A New Paradigm for Learning with Distribution Shift
Adam Klivans, UT Austin
We revisit the fundamental problem of learning with distribution shift, where a learner is given labeled samples from training distribution D, unlabeled samples from test distribution D′ and is asked to output a classifier with low test error. The standard approach in this setting is to prove a generalization bound in terms of some notion of distance between D and D′. These distances, however, are difficult to compute, and this has been the main stumbling block for efficient algorithm design over the last two decades.
We sidestep this issue and define a new model called TDS learning, where a learner runs a test on the training set and is allowed to reject if this test detects distribution shift relative to a fixed output classifier. This approach leads to the first set of efficient algorithms for learning with distribution shift that do not take any assumptions on the test distribution. Finally, we discuss how our techniques have recently been used to solve longstanding problems in supervised learning with contamination.
Adam Klivans is a Professor of Computer Science at the University of Texas at Austin and Director of the NSF AI Institute for Foundations of Machine Learning (IFML). His research interests lie in machine learning and theoretical computer science, in particular, Learning Theory, Computational Complexity, Pseudorandomness, Limit Theorems, and Gaussian Space. Dr. Klivans is a recipient of the NSF CAREER Award and serves on the editorial board for the Theory of Computing and Machine Learning Journal.

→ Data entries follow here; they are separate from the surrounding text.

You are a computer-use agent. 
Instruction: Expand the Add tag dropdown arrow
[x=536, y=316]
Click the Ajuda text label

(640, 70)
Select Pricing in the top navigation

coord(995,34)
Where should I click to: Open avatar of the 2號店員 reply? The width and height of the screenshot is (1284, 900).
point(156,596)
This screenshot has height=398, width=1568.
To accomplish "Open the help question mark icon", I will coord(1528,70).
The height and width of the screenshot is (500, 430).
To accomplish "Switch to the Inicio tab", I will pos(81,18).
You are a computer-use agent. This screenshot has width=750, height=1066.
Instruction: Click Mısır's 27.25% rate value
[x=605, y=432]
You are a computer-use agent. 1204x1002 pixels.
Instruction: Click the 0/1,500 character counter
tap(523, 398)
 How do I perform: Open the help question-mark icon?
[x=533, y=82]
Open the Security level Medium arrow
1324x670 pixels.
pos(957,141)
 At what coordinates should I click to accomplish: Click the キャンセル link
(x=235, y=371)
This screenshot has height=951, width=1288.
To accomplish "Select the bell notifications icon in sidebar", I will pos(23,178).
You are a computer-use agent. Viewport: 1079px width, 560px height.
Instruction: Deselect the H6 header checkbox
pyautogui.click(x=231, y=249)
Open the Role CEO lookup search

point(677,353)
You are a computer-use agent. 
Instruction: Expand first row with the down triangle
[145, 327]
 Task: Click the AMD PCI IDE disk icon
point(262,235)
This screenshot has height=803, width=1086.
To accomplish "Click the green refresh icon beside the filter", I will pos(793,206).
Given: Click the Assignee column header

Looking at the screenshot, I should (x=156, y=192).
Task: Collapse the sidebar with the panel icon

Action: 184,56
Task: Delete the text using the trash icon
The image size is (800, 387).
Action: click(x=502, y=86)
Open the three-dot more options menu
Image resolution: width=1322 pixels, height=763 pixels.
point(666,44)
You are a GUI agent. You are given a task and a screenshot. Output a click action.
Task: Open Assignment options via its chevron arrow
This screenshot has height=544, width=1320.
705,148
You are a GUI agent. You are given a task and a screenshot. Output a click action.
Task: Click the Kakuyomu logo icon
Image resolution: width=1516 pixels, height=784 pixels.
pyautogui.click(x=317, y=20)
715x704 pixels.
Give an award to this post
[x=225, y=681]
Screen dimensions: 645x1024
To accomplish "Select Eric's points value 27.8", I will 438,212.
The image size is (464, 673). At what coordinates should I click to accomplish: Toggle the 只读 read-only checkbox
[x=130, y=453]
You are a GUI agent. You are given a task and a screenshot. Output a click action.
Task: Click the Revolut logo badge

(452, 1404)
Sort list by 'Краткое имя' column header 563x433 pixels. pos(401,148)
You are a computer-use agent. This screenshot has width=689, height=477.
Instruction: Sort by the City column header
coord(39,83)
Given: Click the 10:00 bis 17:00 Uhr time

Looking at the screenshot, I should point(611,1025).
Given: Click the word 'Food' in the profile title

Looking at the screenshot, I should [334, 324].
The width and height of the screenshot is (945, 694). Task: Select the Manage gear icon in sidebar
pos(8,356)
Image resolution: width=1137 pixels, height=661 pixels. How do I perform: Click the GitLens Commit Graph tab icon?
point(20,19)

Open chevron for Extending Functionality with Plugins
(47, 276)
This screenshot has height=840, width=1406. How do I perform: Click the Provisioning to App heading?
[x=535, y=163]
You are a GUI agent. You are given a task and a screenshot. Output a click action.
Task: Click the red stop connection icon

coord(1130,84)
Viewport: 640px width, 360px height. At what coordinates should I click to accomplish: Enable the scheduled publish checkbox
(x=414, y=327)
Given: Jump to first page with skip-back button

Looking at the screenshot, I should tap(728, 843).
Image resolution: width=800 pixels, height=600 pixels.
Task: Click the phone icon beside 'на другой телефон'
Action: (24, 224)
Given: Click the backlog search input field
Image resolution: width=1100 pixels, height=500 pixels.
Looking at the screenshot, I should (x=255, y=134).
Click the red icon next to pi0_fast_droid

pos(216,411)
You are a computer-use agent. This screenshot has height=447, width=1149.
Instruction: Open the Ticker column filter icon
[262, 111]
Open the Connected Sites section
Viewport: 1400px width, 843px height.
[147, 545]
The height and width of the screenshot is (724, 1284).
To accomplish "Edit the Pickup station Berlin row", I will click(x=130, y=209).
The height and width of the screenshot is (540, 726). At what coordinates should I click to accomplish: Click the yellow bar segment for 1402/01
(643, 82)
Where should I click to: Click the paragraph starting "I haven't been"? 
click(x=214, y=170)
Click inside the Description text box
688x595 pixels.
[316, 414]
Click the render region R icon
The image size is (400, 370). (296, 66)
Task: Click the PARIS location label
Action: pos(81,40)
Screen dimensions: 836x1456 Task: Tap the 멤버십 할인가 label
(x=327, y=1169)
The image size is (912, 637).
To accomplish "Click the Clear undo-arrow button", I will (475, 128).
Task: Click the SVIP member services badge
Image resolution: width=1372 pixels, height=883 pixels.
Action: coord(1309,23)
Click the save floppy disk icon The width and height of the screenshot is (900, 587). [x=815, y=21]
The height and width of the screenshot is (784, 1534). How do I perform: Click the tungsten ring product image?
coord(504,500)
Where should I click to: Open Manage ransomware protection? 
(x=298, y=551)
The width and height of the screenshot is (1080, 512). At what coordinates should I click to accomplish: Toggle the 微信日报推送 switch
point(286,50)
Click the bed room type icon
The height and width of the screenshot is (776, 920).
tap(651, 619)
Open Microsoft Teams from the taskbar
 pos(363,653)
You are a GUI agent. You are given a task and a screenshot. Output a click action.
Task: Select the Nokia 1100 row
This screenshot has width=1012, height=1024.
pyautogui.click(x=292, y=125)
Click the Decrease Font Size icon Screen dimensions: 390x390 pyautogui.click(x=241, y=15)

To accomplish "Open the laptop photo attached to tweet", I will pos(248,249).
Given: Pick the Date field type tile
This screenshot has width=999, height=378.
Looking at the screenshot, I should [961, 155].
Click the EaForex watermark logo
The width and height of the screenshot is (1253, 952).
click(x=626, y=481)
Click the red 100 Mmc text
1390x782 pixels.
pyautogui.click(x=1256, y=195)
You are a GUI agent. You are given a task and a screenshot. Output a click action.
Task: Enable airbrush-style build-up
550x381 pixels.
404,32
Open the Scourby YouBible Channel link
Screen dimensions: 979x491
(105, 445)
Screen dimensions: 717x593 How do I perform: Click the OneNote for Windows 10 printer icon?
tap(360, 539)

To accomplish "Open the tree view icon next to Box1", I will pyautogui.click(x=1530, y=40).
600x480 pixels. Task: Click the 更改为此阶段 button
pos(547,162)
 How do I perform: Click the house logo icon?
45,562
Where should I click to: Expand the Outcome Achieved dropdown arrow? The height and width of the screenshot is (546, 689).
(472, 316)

Amplifying human performance in combinatorial competitive programming
Petar Veličković, Google DeepMind
Recent years have seen a significant surge in complex AI systems for competitive programming, capable of performing at admirable levels against human competitors. While steady progress has been made, the highest percentiles still remain out of reach for these methods on standard competition platforms such as Codeforces. In this talk, I will describe and dive into our recent work, where we focussed on combinatorial competitive programming. In combinatorial challenges, the target is to find as-good-as-possible solutions to otherwise computationally intractable problems, over specific given inputs. We hypothesise that this scenario offers a unique testbed for human-AI synergy, as human programmers can write a backbone of a heuristic solution, after which AI can be used to optimise the scoring function used by the heuristic. We deploy our approach on previous iterations of Hash Code, a global team programming competition inspired by NP-hard software engineering problems at Google, and we leverage FunSearch to evolve our scoring functions. Our evolved solutions significantly improve the attained scores from their baseline, successfully breaking into the top percentile on all previous Hash Code online qualification rounds, and outperforming the top human teams on several. To the best of our knowledge, this is the first known AI-assisted top-tier result in competitive programming.